The current exhibition at Ryerson Image Centre is The Way She Looks: A History of Female Gazes in African Portraiture.
Many of the 19th century portraits, especially from South Africa, were printed on something called a carte de visite, a format with which I wasn’t familiar. This terrific short video from the Art Gallery of New South Wales in Australia succinctly explains the phenomenon.
Here is an example of a carte de visite from the exhibition.
Apparently this small format, perfect for trading with friends, was enormously popular in Victorian times. Patented in Paris in 1854, the use of cartes de visite spread throughout Europe, then to the United States (especially during the Civil War), and the rest of the world, including South Africa, as shown in the Ryerson exhibit.
One thing I don’t understand yet, is how the cards were presented with no name on them to identify the subject(s) of the portrait. Perhaps it was customary to write this information by hand on the opposite side of the card?
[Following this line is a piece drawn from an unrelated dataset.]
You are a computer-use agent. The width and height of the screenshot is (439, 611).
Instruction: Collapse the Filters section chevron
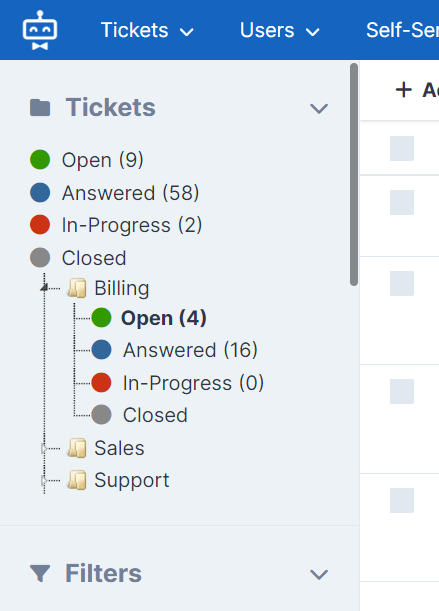click(x=319, y=574)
I’m also interested in how these portraits were commissioned. The nature of the format would imply that it’s the (wealthy?) sitters who arranged for the images to be created, for their own distribution to friends. However the “documentary,” i.e. objectifying nature of some of the portraits, taken by exclusively male photographers, implies that the images of (bare breasted) female sitters are for consumption by others.
Nadine Froneman of the University of Capetown, South Africa, has written a 2014 thesis on the topic entitled Obsessive Collecting: Curiosity of Lost Objects and Unknown Narratives, an Archive of cartes de visite (opens a 161-page PDF), at which I’d like to take a closer look.
Ryerson Image Centre is museum no. 49 in my #100museums challenge (see 100 Museums Challenge).